Each recipient organisation will act as an independent data controller for your personal information and will be subject to their own privacy policies. You have the right to request information about which entities have received your data.

4.4 Legal Compliance

To comply with our legal obligations, including maintaining appropriate records, responding to law enforcement requests, and fulfilling our data protection obligations.

4.5 Research and Analysis

To conduct research and analysis aimed at improving our services and understanding crime-related issues better. Any research outputs will be anonymised and aggregated to ensure individuals cannot be identified.

5. Data Security

5.1 Security Measures

We have implemented appropriate technical and organisational measures to protect your personal information from unauthorised access, accidental loss, or destruction. We have put in place procedures to deal with any suspected personal data breach and will notify you and applicable regulators where we are legally required to do so.

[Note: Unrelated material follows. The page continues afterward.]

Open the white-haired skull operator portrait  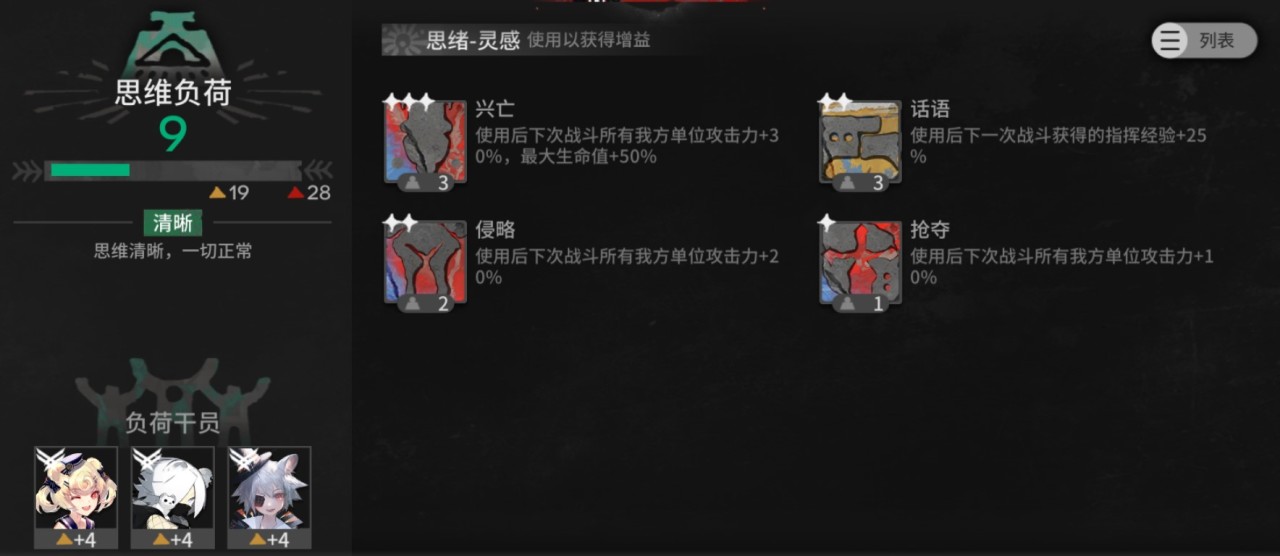point(173,498)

5.2 Specific Security Controls

Our security measures include:

  • Encryption of data in transit and at rest
  • Regular security assessments and updates
  • Strict access controls and authentication procedures
  • Staff training on data protection and security
  • Regular backup procedures

6. Data Retention

6.1 Retention Periods

We retain your personal information only for as long as necessary to fulfil the purposes for which we collected it, including satisfying any legal, accounting, or reporting requirements.

6.2 Retention Criteria

To determine the appropriate retention period, we consider:

  • The amount, nature, and sensitivity of the personal data
  • The potential risk of harm from unauthorised use or disclosure
  • The purposes for which we process the data
  • Whether we can achieve those purposes through other means
  • The applicable legal requirements

7. Your Rights

7.1 Right to Access

You may request a copy of the personal information we hold about you, along with details of how we use that information. We will provide this information without charge, though we may charge a reasonable fee for additional copies or unfounded or excessive requests.

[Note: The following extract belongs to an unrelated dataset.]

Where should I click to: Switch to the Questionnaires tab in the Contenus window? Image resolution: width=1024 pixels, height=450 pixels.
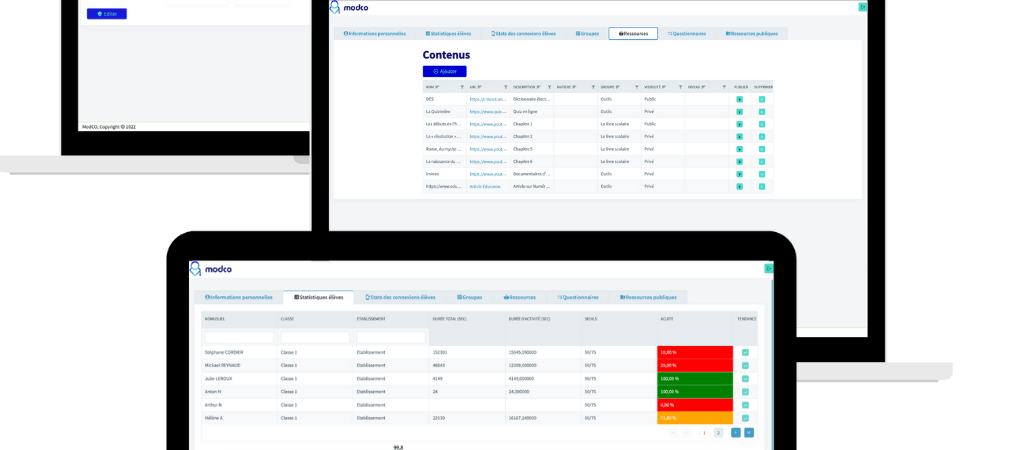pyautogui.click(x=687, y=33)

7.2 Right to Rectification

If you believe any information we hold about you is inaccurate or incomplete, you can request that we correct it.

7.3 Right to Erasure

In certain circumstances, you can request that we delete your personal information. This right is not absolute and depends on the legal basis for processing your information.

7.4 Right to Restrict Processing

You can request that we limit how we use your personal information in certain circumstances, such as when you contest the accuracy of the data.

7.5 Right to Data Portability

Where we process your information by automated means based on your consent or for contract performance, you can request a copy of that information in a structured, commonly used format.

8. Changes to This Policy

We may update this Privacy Policy from time to time to reflect changes in our practices or legal requirements. We will notify you of any material changes through our website or direct communication where appropriate.

9. Contact Us

9.1 Contact Details

If you have any questions about this Privacy Policy or how we handle your personal information, please contact us at:

Crush Crime Limited
71-75 Shelton Street
Covent Garden
London
UK
WC2H 9LQ

9.2 Complaints

If you are unsatisfied with our response, you have the right to lodge a complaint with the Information Commissioner’s Office (ICO), the UK supervisory authority for data protection issues.